Richard Hutton from Greggs, who leads a programme providing tens of thousands of pupils with meals every day, told The Independent it is “hugely unfair” that some pupils arrive at school not in the right state to learn due to food poverty.
It comes as new research from YouGov and the bakery chain paints a stark picture of food poverty during the Covid-19 pandemic and the impact on children’s education.
The poll found nearly one third of parents with children aged four to 11 years old have prioritised their children’s breakfast over their own at least once a week.
Meanwhile, 18 per cent said they have struggled to afford food for their families due to the coronavirus pandemic.
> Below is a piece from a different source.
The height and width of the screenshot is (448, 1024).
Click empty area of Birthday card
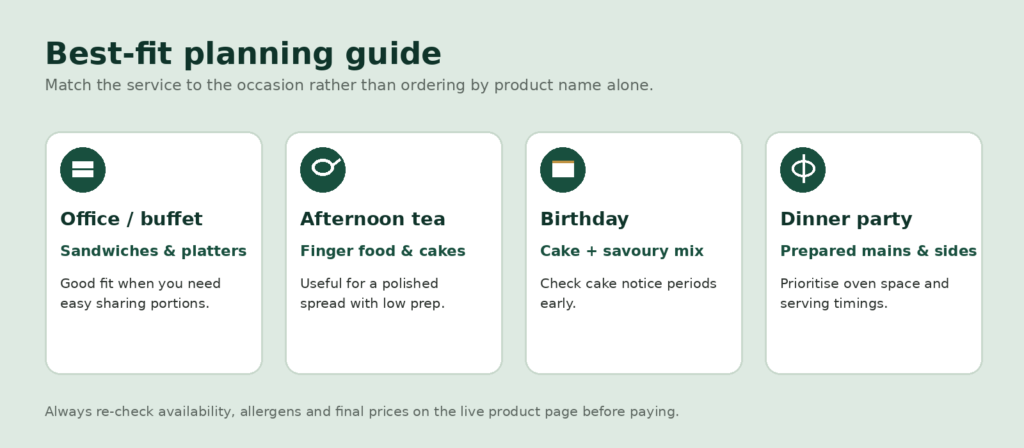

Mr Hutton, who runs a breakfast club scheme providing breakfast to nearly 40,000 schoolchildren every day, said tackling child hunger was “about levelling up, fundamentally” and “making sure that people have equal access to opportunity in our society”.
“There are children who, through no fault of their own, are on the back foot right from the start,” the Greggs Foundation trustee told The Independent.
“They’ve got the opportunity to learn and they’re being offered the education, but if they’re arriving at school and they’re not ready to take that opportunity, then that’s hugely unfair.”
At the heart of it, he said, is ensuring children can make the most of the education available to them through being “settled and ready to learn”.
“It’s a really simple thing – but it’s absolutely crucial that it’s addressed,” Mr Hutton, whose scheme runs breakfast clubs in hundreds of schools across the country, added.
The new YouGov research found more than one third of primary school teachers believe more pupils are turning up to school hungry in the morning since the start of the coronavirus pandemic.
Nearly all of these said this has affected concentration and tiredness in school, while just over three quarters said it had made behaviour worse.
Just under 90 per cent said they thought more children turning up hungry had impacted performance in school.
“I keep telling myself one of these days, there will be a need to do less because surely we can solve this because it’s a relatively low-cost problem as well,” Mr Hutton said.
“If you ever look at the cost of running a breakfast club, only a third of the cost is food. The other two thirds is the staffing to run it,” he said.
“If you can encourage people from your community to come and help, then it makes it very, very cost effective.”
Last month, a survey suggested nearly two million children have been short on food in the UK since the start of the coronavirus pandemic.
A high-profile campaign led by Manchester United and England footballer Marcus Rashford to end child food poverty also took off during the Covid-19 pandemic, leading to a government U-turn on providing free school meals during school holidays.
Earlier this month, Lord Lebedev told the House of Lords that one of the “bleakest impacts” of Covid-19 was “the surge in hunger”.
The crossbench peer, who is a major shareholder inThe Independent and owns sister title the Evening Standard, said: “Perhaps it does need an outsider to say this – we are a rich country and children should not be going to school hungry.”
Echoing his comments on child hunger, Mr Hutton said: “You imagine as society sort of modernises and becomes more wealthy over time that this shouldn’t be an issue, but it clearly is.”
According to data last year, child poverty reached a 12-year high even before the pandemic began.
Towards the end of last year, the UK’s human rights watchdog warned the Covid-19 crisis was “exacerbating existing inequalities” and having a “devastating” impact on children’s wellbeing.